Mazzini voleva fare gli italiani con la retorica nazionalistica “parareligiosa”.

Il fascismo pensava di risolvere la questione meridionale negandone l’esistenza e – come dice lo storico inglese Christopher Duggan – di unire finalmente tutti gli italiani con l’aggressività internazionale e la retorica patriottica.

L’avvento della Repubblica e la nuova costituzione avrebbero potuto rappresentare il punto di svolta nella storia italiana, rinsaldando i legami unitari mediante la riappropriazione da parte della maggioranza degli italiani del proprio Stato e la fine dell’estraneità alle proprie istituzioni. Ma tutto fu sacrificato al conseguimento della vittoria nell’insanabile conflitto tra democristiani e comunisti, tra filoamericani e filosovietici, tra Est e Ovest. La Costituzione rimase una bella sconosciuta, i legami con le mafie furono rinsaldati, la corruzione e il clientelismo di massa continuarono a svolgere – nelle nuove forme democratiche – la funzione di raccolta del consenso.
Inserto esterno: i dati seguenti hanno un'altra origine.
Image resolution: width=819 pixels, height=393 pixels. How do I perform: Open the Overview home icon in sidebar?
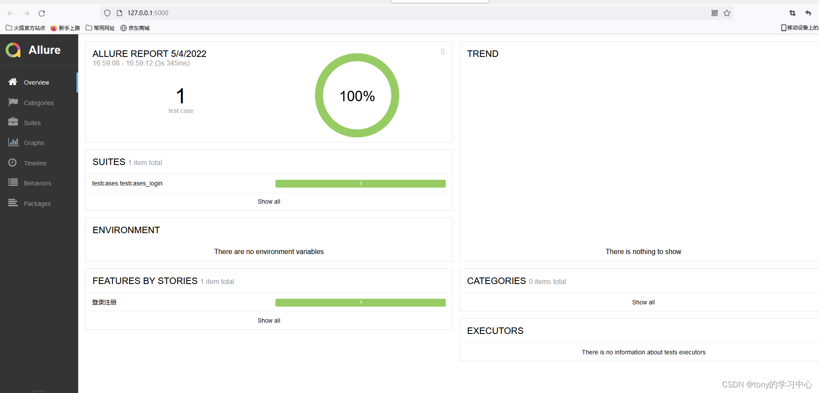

Lo stesso, pur serio, tentativo di risolvere sul piano economico la questione meridionale fu sacrificato all’obiettivo primario della raccolta del consenso elettorale, fino alla crescita di un mostruoso debito pubblico, che oggi minaccia gravemente il popolo italiano.

Con la fine del comunismo e l’avvento del “Berlusconismo” nessuno dei problemi che gli italiani si tirano dietro dall’unità è stato risolto o avviato a soluzione, al contrario tutto si è aggravato. La corruzione è diventata sfacciata e arrogante, il clientelismo un attributo essenziale dell’esercizio del potere politico, le mafie hanno occupato l’intero territorio nazionale, il divario Nord – Sud è sempre più ampio, l’antipolitica è diventata uno sport nazionale di massa, l’identità nazionale sempre più debole e soggetta ad attacchi concentrici da leghisti e “neoborbonici”.

Qual è la prospettiva?


La storia è imprevedibile! C’è solo da augurarsi che la crisi economica non si aggravi, se dovessimo precipitare verso una “situazione Argentina” credo che gli anni di unità nazionale diverranno semplicemente una parentesi nella lunga storia di divisione della penisola.